Farmers in the other Milton group were focusing on pasture persistence and performance, finding out why their pastures were not lasting.
So they were digging into areas such as growing crops and managing soil and pasture.
They had heard from soil and fertiliser specialists, as well as an entomologist who had been advising them on how to deal with insect pests.
The farmers have had a continuing battle with the Porina caterpillar and grass grub, clover root weevil and, more recently, Argentine stem weevil.
The Action Group members were developing land and environment plans to have a better record of what they were doing and identifying problem areas, for example, soil run-off into waterways, run-off from winter cropping, and shelter and shade needs.
The Milton group's primary farmer, Robert Girvan, said getting access to specialists had been valuable.
''At a recent gathering, an agronomist pointed out that farmers are all in a mad hurry to grow crops, but they aren't always doing it the right way.
''Just because they have a tractor that goes twice as fast, it doesn't mean they have to ignore established and proven practices.
''It's going to take time, but people in the group are confident it is going to make a difference.
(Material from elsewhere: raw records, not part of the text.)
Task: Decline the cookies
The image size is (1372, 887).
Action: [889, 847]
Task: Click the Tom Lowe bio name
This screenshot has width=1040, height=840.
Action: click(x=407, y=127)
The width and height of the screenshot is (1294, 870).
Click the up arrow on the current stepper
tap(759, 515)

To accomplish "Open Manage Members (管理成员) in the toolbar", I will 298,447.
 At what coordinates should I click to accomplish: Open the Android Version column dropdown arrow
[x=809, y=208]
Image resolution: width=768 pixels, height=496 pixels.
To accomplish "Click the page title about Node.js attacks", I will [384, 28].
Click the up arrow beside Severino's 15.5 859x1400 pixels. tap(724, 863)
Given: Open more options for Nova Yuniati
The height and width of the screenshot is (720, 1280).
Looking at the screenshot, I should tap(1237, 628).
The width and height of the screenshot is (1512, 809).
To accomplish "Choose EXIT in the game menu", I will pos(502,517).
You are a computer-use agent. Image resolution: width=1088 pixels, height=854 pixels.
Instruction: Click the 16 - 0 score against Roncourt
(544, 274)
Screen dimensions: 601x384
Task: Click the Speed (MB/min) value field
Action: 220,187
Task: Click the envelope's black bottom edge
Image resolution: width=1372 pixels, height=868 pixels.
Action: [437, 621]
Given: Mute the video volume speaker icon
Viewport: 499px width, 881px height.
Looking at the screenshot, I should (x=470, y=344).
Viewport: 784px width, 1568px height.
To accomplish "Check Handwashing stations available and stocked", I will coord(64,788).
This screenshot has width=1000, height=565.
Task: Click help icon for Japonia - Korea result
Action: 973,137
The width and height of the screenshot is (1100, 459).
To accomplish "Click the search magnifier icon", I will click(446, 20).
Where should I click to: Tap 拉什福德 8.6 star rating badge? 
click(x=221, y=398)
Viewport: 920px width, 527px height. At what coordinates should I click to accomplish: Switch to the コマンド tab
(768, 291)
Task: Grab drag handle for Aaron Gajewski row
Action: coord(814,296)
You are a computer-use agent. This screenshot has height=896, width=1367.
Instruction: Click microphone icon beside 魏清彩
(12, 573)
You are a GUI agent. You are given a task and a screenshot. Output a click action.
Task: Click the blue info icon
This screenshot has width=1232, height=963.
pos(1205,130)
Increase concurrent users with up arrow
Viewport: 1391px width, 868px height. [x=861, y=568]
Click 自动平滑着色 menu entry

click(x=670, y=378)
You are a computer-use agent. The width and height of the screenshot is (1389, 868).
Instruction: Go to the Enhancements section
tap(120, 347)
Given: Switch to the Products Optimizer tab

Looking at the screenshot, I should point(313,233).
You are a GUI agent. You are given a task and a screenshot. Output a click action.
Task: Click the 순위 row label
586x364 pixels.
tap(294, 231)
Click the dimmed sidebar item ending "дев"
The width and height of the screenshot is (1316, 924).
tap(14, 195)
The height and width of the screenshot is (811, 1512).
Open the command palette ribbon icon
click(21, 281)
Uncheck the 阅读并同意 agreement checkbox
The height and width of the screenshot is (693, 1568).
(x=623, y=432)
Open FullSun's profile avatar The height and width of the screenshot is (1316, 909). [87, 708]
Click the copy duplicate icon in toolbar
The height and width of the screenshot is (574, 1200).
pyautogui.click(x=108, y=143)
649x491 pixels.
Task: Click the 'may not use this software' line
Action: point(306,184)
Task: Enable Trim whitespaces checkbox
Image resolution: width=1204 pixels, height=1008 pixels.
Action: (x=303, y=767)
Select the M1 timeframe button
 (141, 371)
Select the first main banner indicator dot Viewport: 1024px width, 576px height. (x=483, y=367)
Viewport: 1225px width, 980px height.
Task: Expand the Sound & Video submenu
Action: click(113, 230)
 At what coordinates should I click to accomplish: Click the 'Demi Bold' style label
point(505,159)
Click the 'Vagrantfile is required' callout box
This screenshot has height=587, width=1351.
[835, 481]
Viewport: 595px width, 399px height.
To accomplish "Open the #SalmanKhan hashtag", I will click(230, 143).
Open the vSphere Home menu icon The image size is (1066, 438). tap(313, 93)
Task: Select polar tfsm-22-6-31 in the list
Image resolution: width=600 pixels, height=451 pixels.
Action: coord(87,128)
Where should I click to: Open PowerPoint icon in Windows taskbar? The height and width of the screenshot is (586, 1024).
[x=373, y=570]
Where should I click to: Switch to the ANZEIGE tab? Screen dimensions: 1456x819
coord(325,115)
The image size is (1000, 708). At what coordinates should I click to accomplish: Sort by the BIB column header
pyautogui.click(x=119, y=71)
It's about dollars per hectare.
''If we can grow more grass, feed stock better, get more lambs, with more weight, it's making farming more profitable,'' he said.
That group's interest in improving crops and pasture and soil management was shared by one of the two action groups based in the Lawrence area.
The ''Lawrence District better pastures to suit soils Action Group'' was also investigating why pasture tended to deteriorate quickly in that area, and what to do about it.
More effective pest and weed control was also on the agenda.
The group's primary farmer, Nathan Joyce, recognised the benefits of using specialist advice to help farmers.
''Farmers will get out of the project whatever they want to take home, but they are expecting to make improvements in pasture management.
''Farmers are learning off each other and that's a major thing. Farmers of this generation are a lot more open, willing to learn off each other and pass on advice.
''Being able to tap into experts is good. They are freer with their time and advice on farm tours, with a smaller group. And having a strong facilitator is important so the group doesn't go off on a tangent,'' he said.
The second Lawrence group was more focused on animal production, specifically, increasing lamb numbers and growing heavier lambs at a faster rate, with the target of lifting lamb production by 10 per cent.
Those farmers had a particular interest in breeding, genetics and stock performance.
Glennie said it was about finding the "sweet spot" between lifting lambing performance and production.